1 août 2010

The Days of Awe

Par Jean-Philippe Gravel
Présentation de l'œuvre
Ressource bibliographique: 

Roman écrit sous le signe de la crainte de la mort, de la maladie et du vieillissement, mais aussi sur la persistance de la vie, son lot d’épreuves et d’incertitudes, The Days of Awe est un roman dont la tonalité crépusculaire sied bien à l’âge avancé de son couple central, et de l’événement qui vient bouleverser leur vie. À la fin de l’été 2001, dans l’Upper West Side, Artie Rubin, 67 ans, planche sur un nouvel ouvrage illustré inspiré par la mythologie nordique tandis que sa femme, Johanna, s’occupe des portefeuilles boursiers de sa clientèle. Pendant que la mort et la maladie disséminent leur entourage, Artie, pourtant juif séculier, participe aux rituels des « jours redoutables » de la liturgie juive, période au cours de laquelle, entre Rosh Hashanah et Yom Kippour, il est rapporté que Dieu détermine lesquels de ses sujets mourront au cours de l’année nouvelle. Persuadé qu’il mourra à 73 ans comme son père, Artie se soucie surtout des ennuis de santé de Johanna, qui se révèle atteinte d’une forme d’hypertension grave. Le couple se réjouit pourtant d’apprendre que sa fille attend un garçon, bien que l’annonce soulève des questions délicates, le père du futur enfant refusant de faire circoncire le bébé. Entre temps, les amis de leur fille traversent aussi leurs épreuves : Sut, un informaticien travaillant dans une entreprise sise au 102e étage de la tour nord du World Trade Center, ne se remet pas d’avoir vu Guy, son supérieur, lui ravir la femme qu’il aimait; un ami des Rubin, Adam, en rémission d’un cancer, admet difficilement l’homosexualité de son fils. Arrivent les événements du 11 septembre, qui happent ces drames intimes dans le canevas de la grande Histoire, procédant à la sélection arbitraire des vivants et des morts. Faut-il céder à la peur, à la colère? Faut-il renier sa foi, ou retourner à celle de ses ancêtres? C’est ce dernier parti qu’adopte Artie, préoccupé par la santé de plus en plus fragile de sa femme, mais les voies (et l’ironie) divines restent insondables, jusqu’à la fin.

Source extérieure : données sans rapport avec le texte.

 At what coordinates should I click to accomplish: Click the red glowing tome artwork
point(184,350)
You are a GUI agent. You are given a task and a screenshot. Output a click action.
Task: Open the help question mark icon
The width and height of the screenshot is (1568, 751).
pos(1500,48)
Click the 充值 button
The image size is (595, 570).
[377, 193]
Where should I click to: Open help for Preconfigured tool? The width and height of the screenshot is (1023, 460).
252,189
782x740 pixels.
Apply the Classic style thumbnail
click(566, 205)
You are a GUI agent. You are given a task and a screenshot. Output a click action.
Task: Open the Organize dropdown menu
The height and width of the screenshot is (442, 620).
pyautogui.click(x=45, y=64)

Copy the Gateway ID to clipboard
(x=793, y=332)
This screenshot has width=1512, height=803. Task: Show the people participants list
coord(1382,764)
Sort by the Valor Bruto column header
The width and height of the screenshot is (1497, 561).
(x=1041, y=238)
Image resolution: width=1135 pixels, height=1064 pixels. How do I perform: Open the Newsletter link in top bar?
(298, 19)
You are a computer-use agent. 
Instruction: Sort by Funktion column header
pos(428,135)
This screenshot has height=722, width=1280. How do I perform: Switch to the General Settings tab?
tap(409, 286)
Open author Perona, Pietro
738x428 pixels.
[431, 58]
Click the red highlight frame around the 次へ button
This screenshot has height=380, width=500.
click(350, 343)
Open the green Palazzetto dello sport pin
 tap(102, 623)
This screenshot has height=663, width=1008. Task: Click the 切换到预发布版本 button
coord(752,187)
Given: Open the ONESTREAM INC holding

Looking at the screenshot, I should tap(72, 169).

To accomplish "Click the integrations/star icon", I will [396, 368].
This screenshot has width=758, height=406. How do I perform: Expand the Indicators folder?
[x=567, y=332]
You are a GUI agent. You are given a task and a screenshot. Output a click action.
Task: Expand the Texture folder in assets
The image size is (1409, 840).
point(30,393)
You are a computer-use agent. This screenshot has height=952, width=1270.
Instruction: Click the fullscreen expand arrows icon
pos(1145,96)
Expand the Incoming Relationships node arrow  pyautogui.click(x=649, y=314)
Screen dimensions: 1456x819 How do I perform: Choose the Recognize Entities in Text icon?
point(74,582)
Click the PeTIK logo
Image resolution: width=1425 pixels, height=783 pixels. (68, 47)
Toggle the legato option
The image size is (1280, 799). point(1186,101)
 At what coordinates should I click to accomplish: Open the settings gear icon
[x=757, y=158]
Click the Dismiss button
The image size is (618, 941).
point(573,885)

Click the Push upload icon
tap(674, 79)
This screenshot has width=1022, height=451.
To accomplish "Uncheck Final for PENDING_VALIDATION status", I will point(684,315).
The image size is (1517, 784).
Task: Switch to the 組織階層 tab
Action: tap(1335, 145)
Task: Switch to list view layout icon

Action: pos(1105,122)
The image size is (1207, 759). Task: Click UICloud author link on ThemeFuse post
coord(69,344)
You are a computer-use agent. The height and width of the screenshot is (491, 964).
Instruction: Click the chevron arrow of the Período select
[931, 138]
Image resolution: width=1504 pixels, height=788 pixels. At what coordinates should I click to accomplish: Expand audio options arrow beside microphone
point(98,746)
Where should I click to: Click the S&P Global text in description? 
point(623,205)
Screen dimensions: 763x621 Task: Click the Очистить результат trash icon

Précision sur la forme adoptée ou le genre: 

Roman

Précision sur les modalités énonciatives de l'œuvre: 

Le roman est polyphonique et surprend beaucoup par sa plasticité discursive et focale. Le cadre narratif premier est celui d’un récit non-focalisé qui aménage de nombreux passages en focalisation interne de diverses sources. Aussi les passages en discours immédiat sont nombreux (fragments de monologues intérieurs, dialogues rapportés en discours direct). Les vraies et fausses citations sont également fréquentes (voir 3c). Enfin, le statut même du narrateur n’est pas entièrement stable, puisque le roman comporte ce qui semble de discrètes interventions d’auteur, métalepses où le « I » de ce qui semble un narrateur homodiégétique intervient à deux reprises, toujours pour méditer sur l’isolement d’un personnage secondaire. Cela semble un signe discret de solidarité du narrateur pour Ella, la femme de ménage noire qui œuvre au domicile d’Artie et Johanna (voir page 40 et 72), et que ceux-ci projettent de congédier. Ce traitement particulier laisse entendre qu’un autre personnage secondaire, Betty Cook (qui est la fille d’Ella), est peut-être l’émettrice intra-diégétique du roman en entier. (cf. p. 142.)

Par ailleurs, si la chronologie des événements semble assurée par la datation des entrées du journal d’Artie Rubin, celle-ci s’avère comporter des erreurs. Vu la séquence des événements, il n’y a pas de doute que les entrées marquées de « Sept. 3, 2002, mon. 1 p.m. » (p. 121), « September 7, 2002. Fri. 2 p.m. » (p.135) et Sept. 8, 2003. Sat. 9 a.m. » (p.140) se déroulent la même année (soit en 2001). Ces erreurs cessent d’apparaître une fois franchi le seuil symbolique de 9/11.